In terms of PD-1 inhibitors versus PD-L1 inhibitors, I think the impact on survival will be minimal, but I think there will be an impact on if immune checkpoint inhibitors are introduced in first-line therapy versus later intervention.

9) The number of references must be revised in the text and in the tables because there are some errors.

Thank you for reading carefully. I have corrected it.

Author Response File: Author Response.docx

Round 2

Reviewer 1 Report

Thank you very much for your clear reply.

I have only few additional comments.

Once again, I think that it would interesting to discuss the fact that there were more > or = grade 3 side effects in the no steroids group. I would also add it in the univariate and multivariate analysis as a variable. It could really be a bias. So, I believe this is important to discuss it and/or include it in your univariate and multivariate analysis.
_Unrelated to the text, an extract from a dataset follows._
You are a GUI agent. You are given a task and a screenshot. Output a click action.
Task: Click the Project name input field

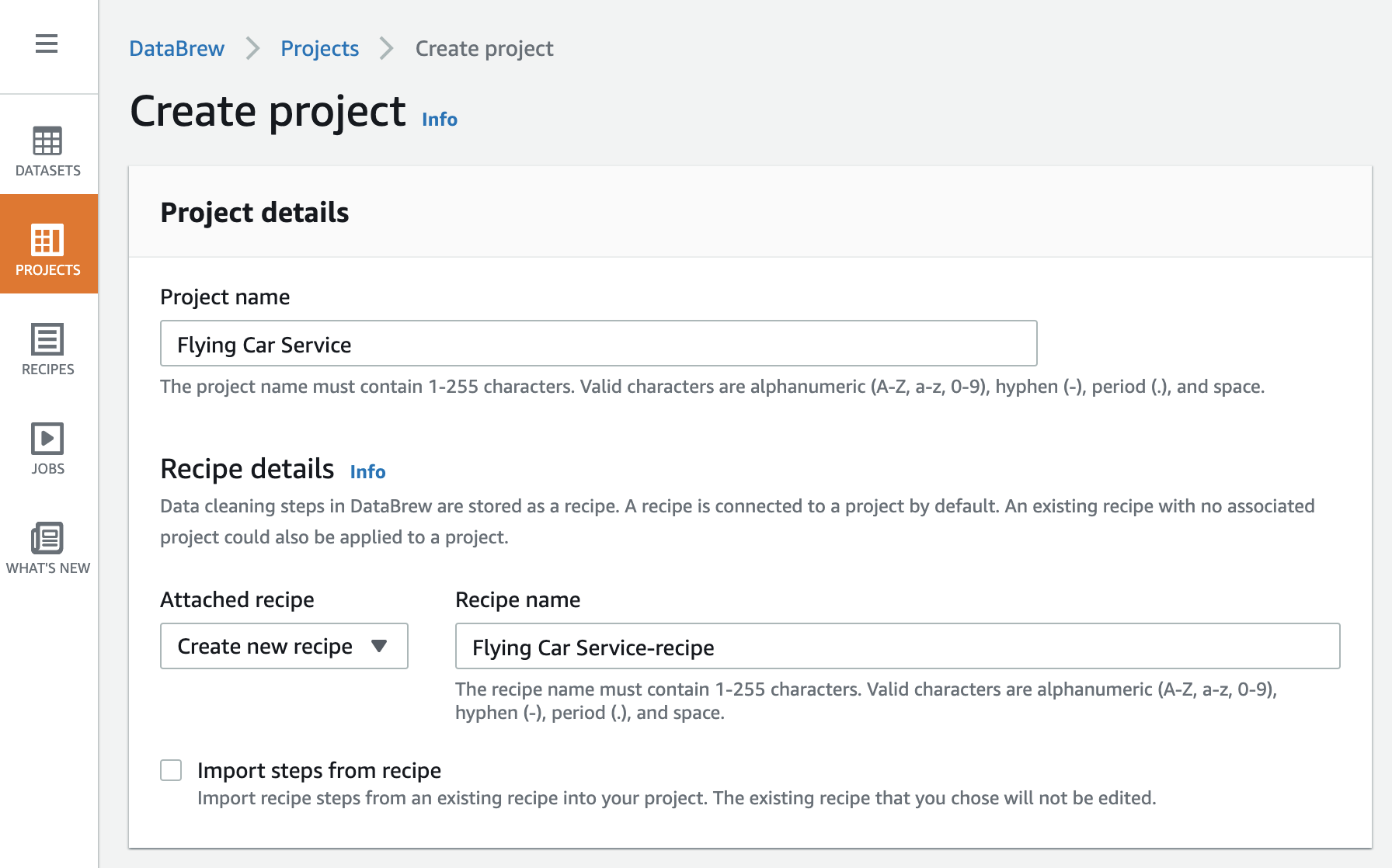[599, 343]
Finally, I would add in the discussion a sentence about the difference of the number of received injections between the two groups. I understand your point of view about the number of doses which may differ for each individual case. However, some studies do not support your point of view such as the results of CheckMate 153. So, it could be a bias and should be clearly discussed.

Author Response

Thank you for your excellent point. In this revision, we added serious adverse event occurrence to univariate and multivariate analysis. There was no significant difference in the multivariate analysis, but univariate analysis showed that those with grade 3 or higher adverse events had a significantly shorter overall survival correlation.

 I agree with you and have learned from the Check Mate153 study that termination at 1 year may have a negative impact on prognosis. Dose interruptions may well be a factor in poor prognosis, and those with serious adverse events who would have received fewer doses tended to have shorter survival in univariate analysis. The following document has been added to Discussion.

Importantly, there was a difference in the number of ICIs administered in the two groups.  Patients who experienced adverse events of grade 3 or higher tended to have shorter survival in univariate analysis, and the effect of less frequent administration cannot be denied.”

Author Response File: Author Response.docx

Reviewer 2 Report

The manuscript has been improved and corrected as required.

Author Response

I would like to thank you for taking time out of your busy schedule to review my work.